• TEXT EXTRACT
---+---

To start with I shall develop a particular conception of justice by stating and commenting upon two principles which specify it, and by considering the circumstances and conditions under which they may be thought to arise. The principles defining this conception, and the conception itself, are, of course, familiar. It may be possible, however, by using the notion of fairness as a framework, to assemble and to look at them in a new way. Before stating this conception, however, the following preliminary matters should be kept in mind.
Throughout I consider justice only as a virtue of social institutions, or what I shall call practices. The principles of justice are regarded as formulating restrictions as to how practices may define positions and offices, and assign thereto powers and liabilities, rights and duties. Justice as a virtue of particular actions or of persons I do not take up at all. It is important to distinguish these various subjects of justice, since the meaning of the concept varies according to whether it is applied to practices, particular actions, or persons. These meanings are, indeed, connected, but they are not identical. I shall confine my discussion to the sense of justice as applied to practices, since this sense is the basic one. Once it is understood, the other senses should go quite easily.
Justice is to be understood in its customary sense as representing but one of the many virtues of social institutions, for these may be antiquated, inefficient, degrading, or any number of other things, without being unjust. Justice is not to be confused with an all-inclusive vision of a good society; it is only one part of any such conception. It is important, for example, to distinguish that sense of equality which is an aspect of the concept of justice from that sense of equality which belongs to a more comprehensive social ideal. There may well be inequalities which one concedes are just, or at least not unjust, but which, nevertheless, one wishes, on other grounds, to do away with. I shall focus attention, then, on the usual sense of justice in which it is essentially the elimination of arbitrary distinctions and the establishment, within the structure of a practice, of a proper balance between competing claims.
Finally, there is no need to consider the principles discussed below as the principles of justice. For the moment it is sufficient that they are typical of a family of principles normally associated with the concept of justice. The way in which the principles of this family resemble one another, as shown by the background against which they may be thought to arise, will be made clear by the whole of the subsequent argument.

---+---

• EXERCISE 1
Render this sentence from the passage on justice into Spanish: "Justice is not to be confused with an all-inclusive vision of a good society; it is only one part of any such conception."
• EXERCISE 2
Proceed with the passage on justice, picking up directly after its final sentence.

• COLLECTED MATERIAL
---+---

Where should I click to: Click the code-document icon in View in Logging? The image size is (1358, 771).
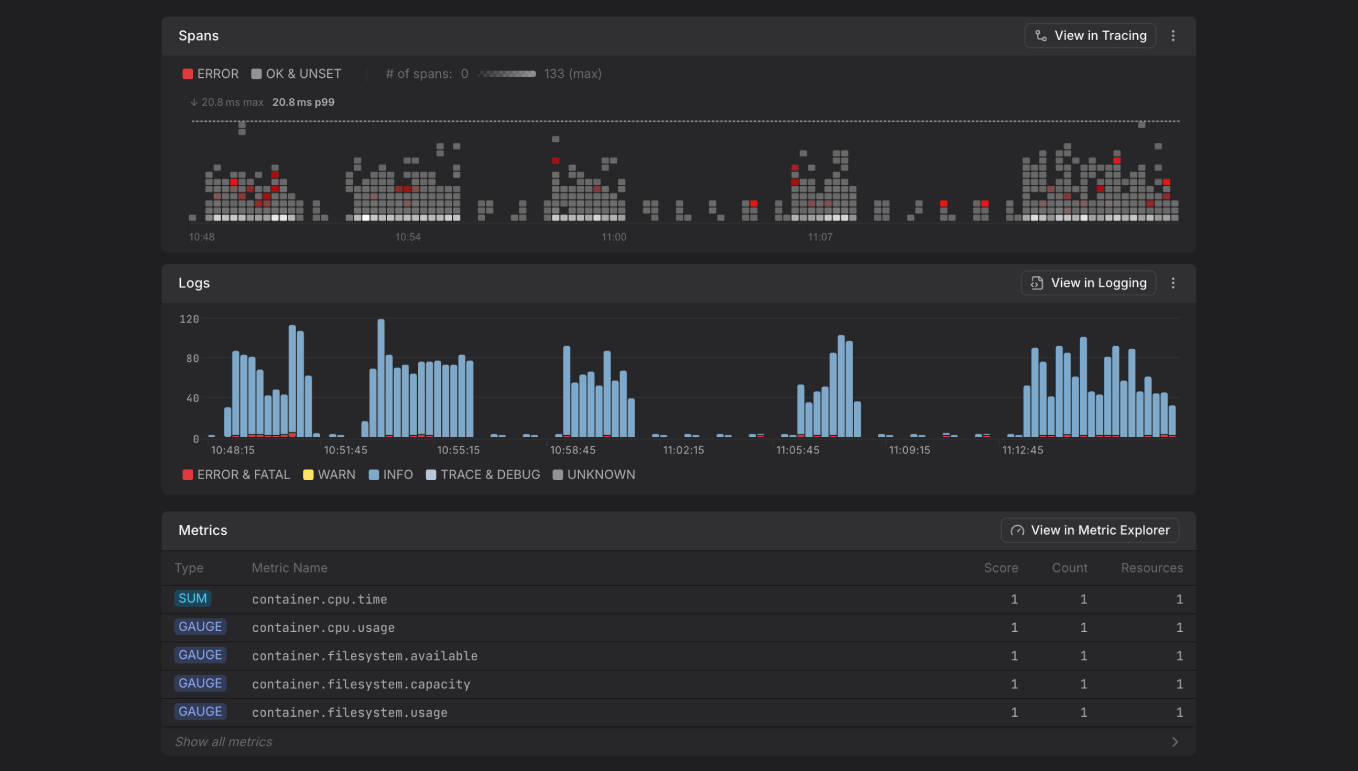(x=1037, y=282)
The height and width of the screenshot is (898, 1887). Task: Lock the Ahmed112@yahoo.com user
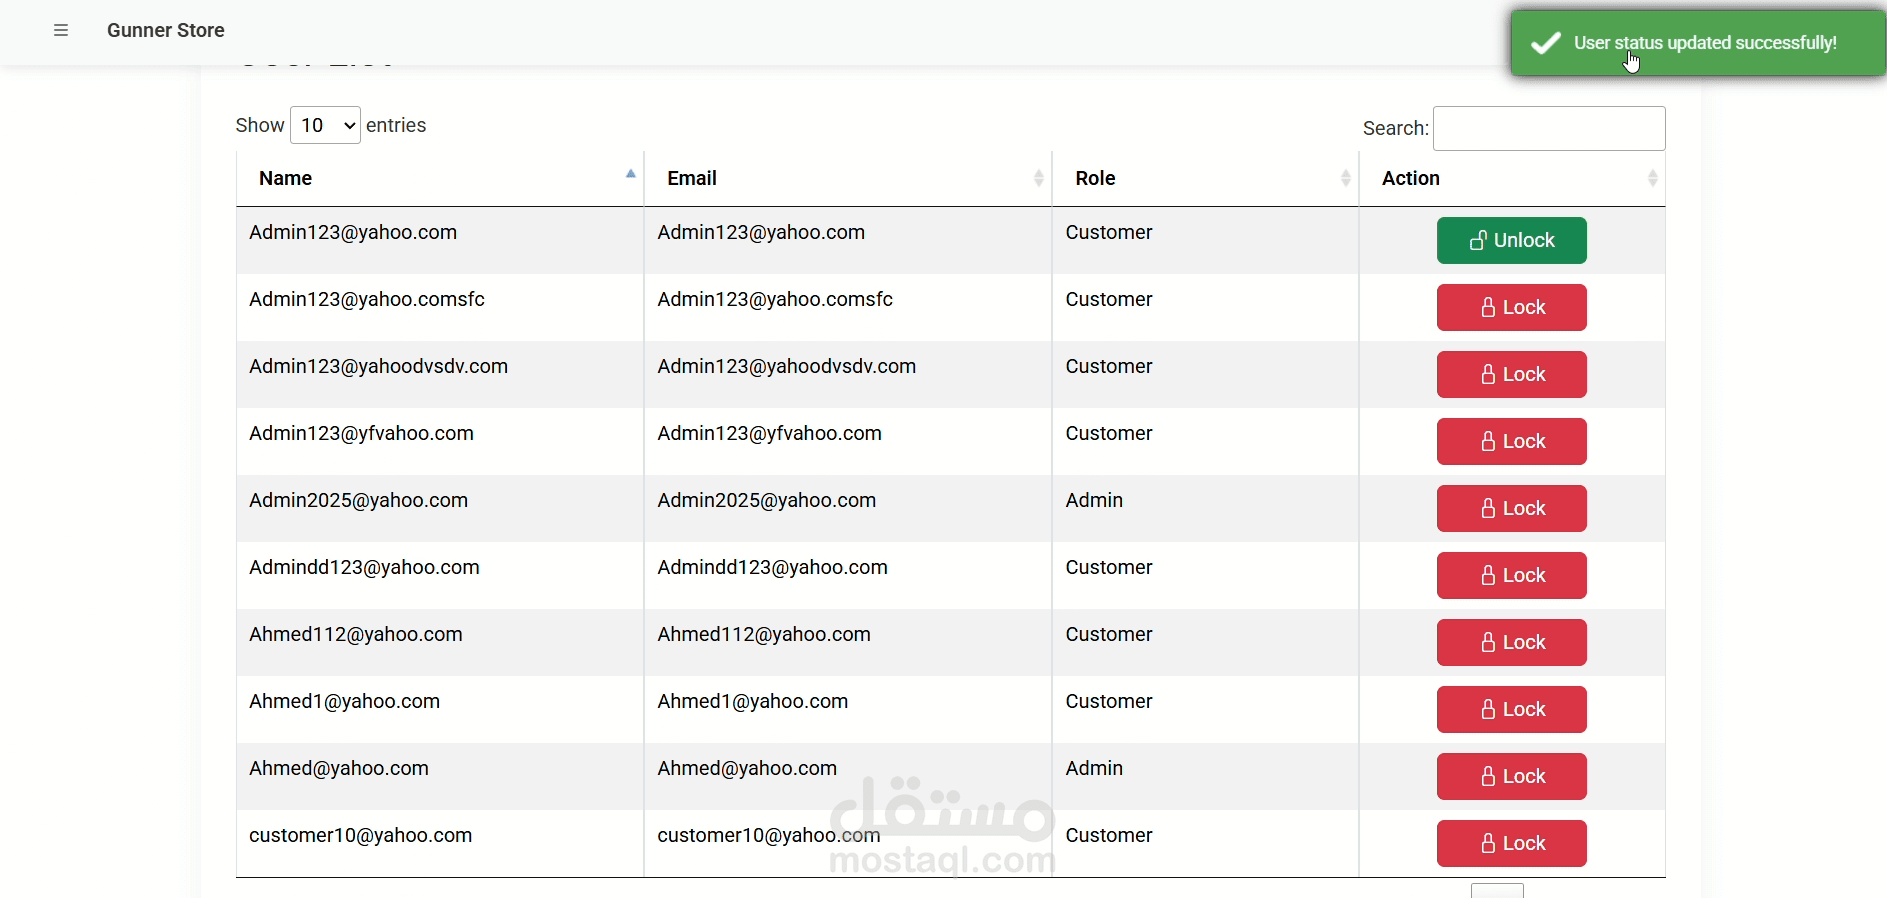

---+---

• EXERCISE ANSWER 1
La justicia no debe confundirse con una visión global de una sociedad buena; es solo una parte de cualquier concepción de ese tipo.

• EXERCISE ANSWER 2
[TWO PRINCIPLES OF JUSTICE]
2. The conception of justice which I want to develop may be stated in the form of two principles as follows: first, each person participating in a practice, or affected by it, has an equal right to the most extensive liberty compatible with a like liberty for all; and second, inequalities are arbitrary unless it is reasonable to expect that they will work out for everyone’s advantage, and provided the positions and offices to which they attach, or from which they may be gained, are open to all. These principles express justice as a complex of three ideas: liberty, equality, and reward for services contributing to the common good.
The term “person” is to be construed variously depending on the circumstances. On some occasions it will mean human individuals, but in others it may refer to nations, provinces, business firms, churches, teams, and so on. The principles of justice apply in all these instances, although there is a certain logical priority to the case of human individuals. As I shall use the term “person,” it will be ambiguous in the manner indicated.
The first principle holds, of course, only if other things are equal: that is, while there must always be a justification for departing from the initial position of equal liberty (which is defined by the pattern of rights and duties, powers and liabilities, established by a practice), and the burden of proof is placed on him who would depart from it, nevertheless, there can be, and often there is, a justification for doing so. Now, that similar particular cases, as defined by a practice, should be treated similarly as they arise, is part of the very concept of a practice; it is involved in the notion of an activity in accordance with rules. The first principle expresses an analogous conception, but as applied to the structure of practices themselves. It holds, for example, that there is a presumption against the distinctions and classifications made by legal systems and other practices to the extent that they infringe on the original and equal liberty of the persons participating in them. The second principle defines how this presumption may be rebutted.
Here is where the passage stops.